▶ _Texte extrait_
★ ★ ★ ★ ★ ★ ★
Ceci est mon corps: la caméra contre le silence

Judith | 1 novembre 2025

En 2018, l’affaire Olivier de Scitivaux bouleverse Orléans. Ce prêtre, ancien recteur de la basilique de Cléry-Saint-André, est inculpé. Six ans plus tard, il sera condamné à dix-sept ans de réclusion criminelle pour viols et agressions sexuelles sur mineurs.
Parmi ses victimes: Jérôme Clément-Wilz, cinéaste. Cette même année, il porte plainte pour des faits commis entre la fin des années 90 et début 2000.
De cette démarche naîtra Ceci est mon corps, disponible sur Arte depuis début octobre. Un film qui m’a complètement bouleversée.

Cette action marque un tournant pour le réalisateur. Des fragments de ses souvenirs resurgissent. Il décide alors de documenter chaque étape, jusqu’au procès. Au début, il saisit sa caméra presque par instinct, pour ne pas se laisser engloutir. Et puis, lorsqu’il apprend qu’il y a d’autres plaintes, d’autres victimes, il se met en quête de vérité. Après six ans, il gardera une heure d’images, amplement suffisante pour former ce témoignage essentiel.

Le visage d’Olivier de Scitivaux reste quasiment inconnu, on le devine à peine sur de vieilles photos. Le film se concentre ailleurs: sur la parole, la mémoire, la reconstruction. Le véritable sujet, c’est la solitude. Celle des victimes face au malaise de leur vécu, celle d’une parole qu’on n’entend pas, qu’on ne veut pas entendre. Le sentiment d’abandon face au déni.
★ ★ ★ ★ ★ ★ ★
▶ _Consignes_
[1] Recopiez fidèlement le passage de l'article sur le documentaire Ceci est mon corps qui va de « Ceci est mon corps: la » jusqu'à « m’a complètement bouleversée. » inclus.
[2] D'après l'article sur le documentaire Ceci est mon corps, sur quoi le film se concentre-t-il ? Énumérez tout ce qui est cité.
[3] Poursuivez l'article sur le documentaire Ceci est mon corps à la suite de sa dernière phrase, « Le sentiment d'abandon face au déni. »

▶ _Données recueillies_
★ ★ ★ ★ ★ ★ ★
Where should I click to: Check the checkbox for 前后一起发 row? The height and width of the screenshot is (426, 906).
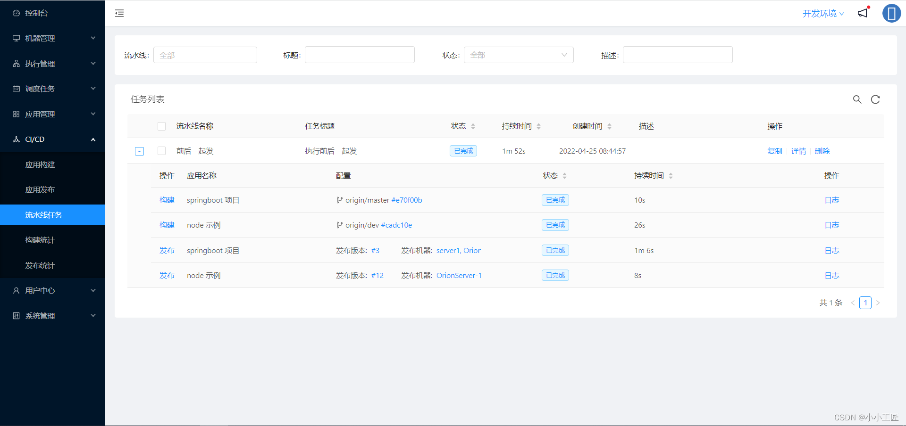point(161,151)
★ ★ ★ ★ ★ ★ ★
▶ _Réponses dans l'ordre_
[1]
Ceci est mon corps: la caméra contre le silence

Judith | 1 novembre 2025

En 2018, l’affaire Olivier de Scitivaux bouleverse Orléans. Ce prêtre, ancien recteur de la basilique de Cléry-Saint-André, est inculpé. Six ans plus tard, il sera condamné à dix-sept ans de réclusion criminelle pour viols et agressions sexuelles sur mineurs.
Parmi ses victimes: Jérôme Clément-Wilz, cinéaste. Cette même année, il porte plainte pour des faits commis entre la fin des années 90 et début 2000.
De cette démarche naîtra Ceci est mon corps, disponible sur Arte depuis début octobre. Un film qui m’a complètement bouleversée.

[2] Le film se concentre sur la parole, la mémoire et la reconstruction.

[3]
La caméra se tourne beaucoup vers les parents de Jérôme. Il les filme chez eux ou lors de leurs entretiens en visio. On apprend, en même temps que lui, qu’ils savaient. Que leur fils les avait prévenus, lors d’un repas de famille.
Lorsqu’il les confronte, leurs réactions sont effarantes: mutismes, balbutiements, voire même une forme d’empathie pour l’agresseur. Sa mère va jusqu’à douter de sa parole. Elle le soupçonne d’exagérer pour alourdir la peine de l’ancien prêtre.
Forcément, derrière notre écran, on est horrifié. Mais le film ne cherche jamais à juger. Il montre plutôt l’incapacité de ceux qui savaient, à affronter la vérité.

Ce silence, Jérôme le retrouve ailleurs: au sein de l’église, où plusieurs femmes de l’aumônerie avaient tenté d’alerter, dès les années 80. Elles racontent qu’elles ont dû surveiller de Scitivaux pendant des années, sous l’ordre de l’évêché. D’autres ont fini par démissionner, impuissantes.

Dans une interview accordée à France Inter, Jérôme Clément-Wilz déclare: «Quand on dit par exemple qu’en ce moment c’est la libération de la parole, ce n’est pas vrai. Les victimes ont toujours parlé : c’est juste que personne ne les a écoutées».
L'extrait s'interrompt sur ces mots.